Sono riuscito a installare e configurare ibus+anthy per poter scrivere in kana e kanji.

Non ho ancora capito perchè non funzionasse prima, forse, ma dico forse, il problema è che mi mancava qualche font.

----------

## djinnZ

O forse devi impostare correttamente le localizzazioni. Ti si saranno risistemate installando i font IMHO ma sarebbe il caso che le mettessi a posto.

----------

## bandreabis

Se ho capito bene cosa chiedi, credo sia a posto:

```
locale

LANG=it_IT.UTF-8

LC_CTYPE="it_IT.UTF-8"

LC_NUMERIC="it_IT.UTF-8"

LC_TIME="it_IT.UTF-8"

LC_COLLATE="it_IT.UTF-8"

LC_MONETARY="it_IT.UTF-8"

LC_MESSAGES="it_IT.UTF-8"

LC_PAPER="it_IT.UTF-8"

LC_NAME="it_IT.UTF-8"

LC_ADDRESS="it_IT.UTF-8"

LC_TELEPHONE="it_IT.UTF-8"

LC_MEASUREMENT="it_IT.UTF-8"

LC_IDENTIFICATION="it_IT.UTF-8"

LC_ALL=

```

----------

## djinnZ

dicevo qualcosa del genere */etc/portage/make.conf wrote:*   

> LINGUAS="it en ja"

  */etc/locale.gen wrote:*   

> en_US ISO-8859-1
> 
> en_US.UTF-8 UTF-8
> 
> it_IT ISO-8859-1
> ...

  andando a naso. Installando i font o reinstallando qualche pacchetto ti sarai rimesso a posto le dipendenze.
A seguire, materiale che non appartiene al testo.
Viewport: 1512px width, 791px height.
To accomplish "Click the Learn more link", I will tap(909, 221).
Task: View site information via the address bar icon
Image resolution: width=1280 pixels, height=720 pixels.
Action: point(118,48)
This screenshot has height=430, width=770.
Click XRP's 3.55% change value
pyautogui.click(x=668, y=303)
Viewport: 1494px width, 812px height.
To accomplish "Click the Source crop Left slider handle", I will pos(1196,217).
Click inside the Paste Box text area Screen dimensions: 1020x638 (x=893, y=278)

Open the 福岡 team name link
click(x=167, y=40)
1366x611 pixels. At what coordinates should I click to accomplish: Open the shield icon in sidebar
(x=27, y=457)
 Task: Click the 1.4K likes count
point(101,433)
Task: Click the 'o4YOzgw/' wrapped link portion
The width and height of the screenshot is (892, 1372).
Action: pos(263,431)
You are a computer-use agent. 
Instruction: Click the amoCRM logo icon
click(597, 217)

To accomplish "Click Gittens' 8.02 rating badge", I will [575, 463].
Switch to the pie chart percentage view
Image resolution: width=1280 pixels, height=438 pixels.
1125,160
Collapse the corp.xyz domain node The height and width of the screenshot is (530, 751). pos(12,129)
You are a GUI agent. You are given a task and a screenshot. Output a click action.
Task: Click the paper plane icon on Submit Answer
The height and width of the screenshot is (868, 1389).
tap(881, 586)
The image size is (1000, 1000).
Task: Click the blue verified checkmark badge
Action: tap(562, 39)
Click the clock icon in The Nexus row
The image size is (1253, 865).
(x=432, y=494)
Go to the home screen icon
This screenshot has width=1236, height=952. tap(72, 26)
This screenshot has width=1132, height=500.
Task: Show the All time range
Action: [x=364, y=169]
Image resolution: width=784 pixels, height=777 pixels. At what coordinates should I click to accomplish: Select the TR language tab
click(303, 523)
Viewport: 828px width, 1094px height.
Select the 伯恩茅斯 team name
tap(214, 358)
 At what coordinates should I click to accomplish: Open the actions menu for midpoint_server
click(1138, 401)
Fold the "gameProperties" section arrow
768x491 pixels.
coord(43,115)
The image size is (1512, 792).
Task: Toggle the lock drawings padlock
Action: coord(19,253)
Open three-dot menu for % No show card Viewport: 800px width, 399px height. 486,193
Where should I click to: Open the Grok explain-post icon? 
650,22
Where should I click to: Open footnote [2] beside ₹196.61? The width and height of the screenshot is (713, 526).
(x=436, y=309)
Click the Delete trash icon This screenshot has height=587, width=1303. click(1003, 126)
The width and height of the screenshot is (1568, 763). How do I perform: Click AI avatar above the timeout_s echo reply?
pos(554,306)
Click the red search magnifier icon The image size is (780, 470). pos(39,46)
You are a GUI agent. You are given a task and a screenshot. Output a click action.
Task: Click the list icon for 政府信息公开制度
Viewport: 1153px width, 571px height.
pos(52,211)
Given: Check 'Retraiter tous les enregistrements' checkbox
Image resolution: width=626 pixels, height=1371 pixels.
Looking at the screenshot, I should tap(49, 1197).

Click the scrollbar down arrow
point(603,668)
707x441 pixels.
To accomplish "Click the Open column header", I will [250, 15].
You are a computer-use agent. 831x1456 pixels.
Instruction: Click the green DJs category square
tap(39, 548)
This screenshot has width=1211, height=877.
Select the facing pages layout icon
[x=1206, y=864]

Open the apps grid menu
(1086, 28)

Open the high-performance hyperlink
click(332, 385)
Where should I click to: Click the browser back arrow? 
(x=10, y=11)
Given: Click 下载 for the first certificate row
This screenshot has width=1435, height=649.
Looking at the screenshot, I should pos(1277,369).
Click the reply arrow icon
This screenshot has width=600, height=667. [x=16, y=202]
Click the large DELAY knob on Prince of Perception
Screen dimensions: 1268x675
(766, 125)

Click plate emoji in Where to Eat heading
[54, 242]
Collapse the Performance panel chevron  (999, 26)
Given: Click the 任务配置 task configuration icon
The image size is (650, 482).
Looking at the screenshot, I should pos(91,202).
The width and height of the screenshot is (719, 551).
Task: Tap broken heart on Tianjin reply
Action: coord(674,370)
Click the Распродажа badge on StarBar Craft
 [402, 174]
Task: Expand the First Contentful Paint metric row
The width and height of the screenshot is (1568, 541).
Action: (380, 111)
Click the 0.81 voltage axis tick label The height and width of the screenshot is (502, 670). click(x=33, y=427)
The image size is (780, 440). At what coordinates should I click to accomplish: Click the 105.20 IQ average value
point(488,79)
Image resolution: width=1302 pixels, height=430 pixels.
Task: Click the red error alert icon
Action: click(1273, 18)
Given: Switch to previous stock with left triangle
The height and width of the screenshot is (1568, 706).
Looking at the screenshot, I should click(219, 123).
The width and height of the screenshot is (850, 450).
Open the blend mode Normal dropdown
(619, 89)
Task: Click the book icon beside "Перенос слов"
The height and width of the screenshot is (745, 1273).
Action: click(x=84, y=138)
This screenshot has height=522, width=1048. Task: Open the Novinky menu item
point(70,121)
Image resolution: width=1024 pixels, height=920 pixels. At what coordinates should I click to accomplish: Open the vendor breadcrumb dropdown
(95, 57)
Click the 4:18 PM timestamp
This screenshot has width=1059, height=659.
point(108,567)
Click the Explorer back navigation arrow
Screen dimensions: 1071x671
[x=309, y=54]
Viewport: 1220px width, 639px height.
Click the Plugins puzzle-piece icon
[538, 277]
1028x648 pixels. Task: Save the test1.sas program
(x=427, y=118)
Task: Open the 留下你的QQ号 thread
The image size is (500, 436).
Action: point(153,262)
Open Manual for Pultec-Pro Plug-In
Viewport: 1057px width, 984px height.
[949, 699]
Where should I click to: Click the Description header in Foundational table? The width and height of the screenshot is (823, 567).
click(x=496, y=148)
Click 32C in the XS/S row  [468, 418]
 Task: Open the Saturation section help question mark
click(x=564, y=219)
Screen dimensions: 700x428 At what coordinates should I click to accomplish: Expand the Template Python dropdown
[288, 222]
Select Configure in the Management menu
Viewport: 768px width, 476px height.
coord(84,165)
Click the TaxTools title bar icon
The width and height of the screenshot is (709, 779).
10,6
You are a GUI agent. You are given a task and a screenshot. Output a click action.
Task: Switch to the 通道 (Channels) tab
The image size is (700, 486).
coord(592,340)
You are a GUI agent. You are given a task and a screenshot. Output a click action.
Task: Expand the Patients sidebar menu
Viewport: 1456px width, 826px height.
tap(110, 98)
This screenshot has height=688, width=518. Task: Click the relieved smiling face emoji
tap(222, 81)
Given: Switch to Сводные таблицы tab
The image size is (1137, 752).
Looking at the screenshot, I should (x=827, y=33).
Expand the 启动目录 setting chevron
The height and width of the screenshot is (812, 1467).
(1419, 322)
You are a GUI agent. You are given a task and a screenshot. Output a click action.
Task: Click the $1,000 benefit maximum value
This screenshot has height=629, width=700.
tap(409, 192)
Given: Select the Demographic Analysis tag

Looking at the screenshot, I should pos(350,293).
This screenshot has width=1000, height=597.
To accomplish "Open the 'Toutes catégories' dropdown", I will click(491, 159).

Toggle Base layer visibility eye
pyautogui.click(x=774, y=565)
Personalmente il make.conf non lo imposterei visto che non credo ti serva l'help o l'output in giapponese ma potresti pensare di gestirlo per pacchetto sulle dipendenze di ibus anthy e gli altri programmi che usi (compreso kde-l10n).

A naso... IMHO

----------

## bandreabis

Ora ho:

 */etc/portage/make.conf wrote:*   

> LINGUAS="it"
> 
> 

 

 */etc/locale.gen wrote:*   

> ja_JP.EUC-JP EUC-JP                                                                                                                                                                                        
> 
> ja_JP.UTF-8 UTF-8                                                                                                                                                                                          
> 
> ja_JP EUC-JP
> ...

 

----------